Los electrones son partículas con carga eléctrica negativa y masa pequeña que se encuentran en la corteza atómica y giran agrupados en diversos orbitales con niveles energéticos. En un átomo el número de protones es igual al número de electrones.

El núcleo del átomo es muy denso y está compuesto por protones y neutrones. Los protones son partículas con carga eléctrica positiva y cuya masa es 1837 veces mayor que la del electrón.

Los neutrones son partículas eléctricamente neutras y con una masa ligeramente superior a la del protón.

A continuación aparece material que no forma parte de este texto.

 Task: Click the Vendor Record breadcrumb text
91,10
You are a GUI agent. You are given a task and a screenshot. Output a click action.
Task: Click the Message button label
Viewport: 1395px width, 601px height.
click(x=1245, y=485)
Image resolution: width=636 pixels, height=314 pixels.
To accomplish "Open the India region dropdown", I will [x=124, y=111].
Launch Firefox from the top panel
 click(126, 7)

Las fuerzas nucleares que mantienen estas combinaciones de protones y neutrones juntos son suficientemente grandes para vencer la fuerza eléctrica repulsiva que existe entre los protones cargados positivamente. El núcleo contiene el 99,9 % de la masa del átomo, sin embargo, ocupa tan solo el 0,0001 % del espacio de todo el átomo.

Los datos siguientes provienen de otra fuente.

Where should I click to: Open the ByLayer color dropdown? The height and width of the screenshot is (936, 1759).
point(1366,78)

La masa del núcleo atómico es menor que la suma de las masas de las partículas que constituyen el núcleo. Esta disminución de masa es lo que constituye la energía de enlace nuclear y corresponde a la transformación de masa en energía, según la famosa ecuación de Einstein: E=mc2

Isótopos y radioisótopos

Radiación química

Un isótopo inestable tiene demasiados protones o neutrones en su núcleo, o bien tiene un exceso de energía en el núcleo. Para alcanzar un estado de estabilidad, este núclido (padre) se desintegra en uno o varios núclidos (hijos) emitiendo partículas y energía. Al átomo que presenta este desequilibrio nuclear se le denomina radioisótopo y al proceso de transmutación atómica se le denomina desintegración o decaimiento radiactivo.

Cuando el isótopo hijo generado tampoco es estable, este se transforma en otro y así sucesivamente, generando lo que se denomina una familia radiactiva hasta que logra un isótopo estable.

Los radionúclidos son núcleos atómicos inestables que decaen espontáneamente a otro más estable a través de:

  1. Emisión de partículas: electrones (partículas β-), positrones (partículas β+), partículas α o neutrones.
  2. Radiación electromagnética: rayos X y rayos gama (γ).
  3. Transición isomérica: un núcleo en estado de excitación libera energía y vuelve a su forma estable.
  4. Captura electrónica: el núcleo captura un electrón de un orbital interno, convirtiendo un protón en un neutrón. En consecuencia, su sitio lo ocupa otro electrón de las capas más externas, que emite un rayo X característico.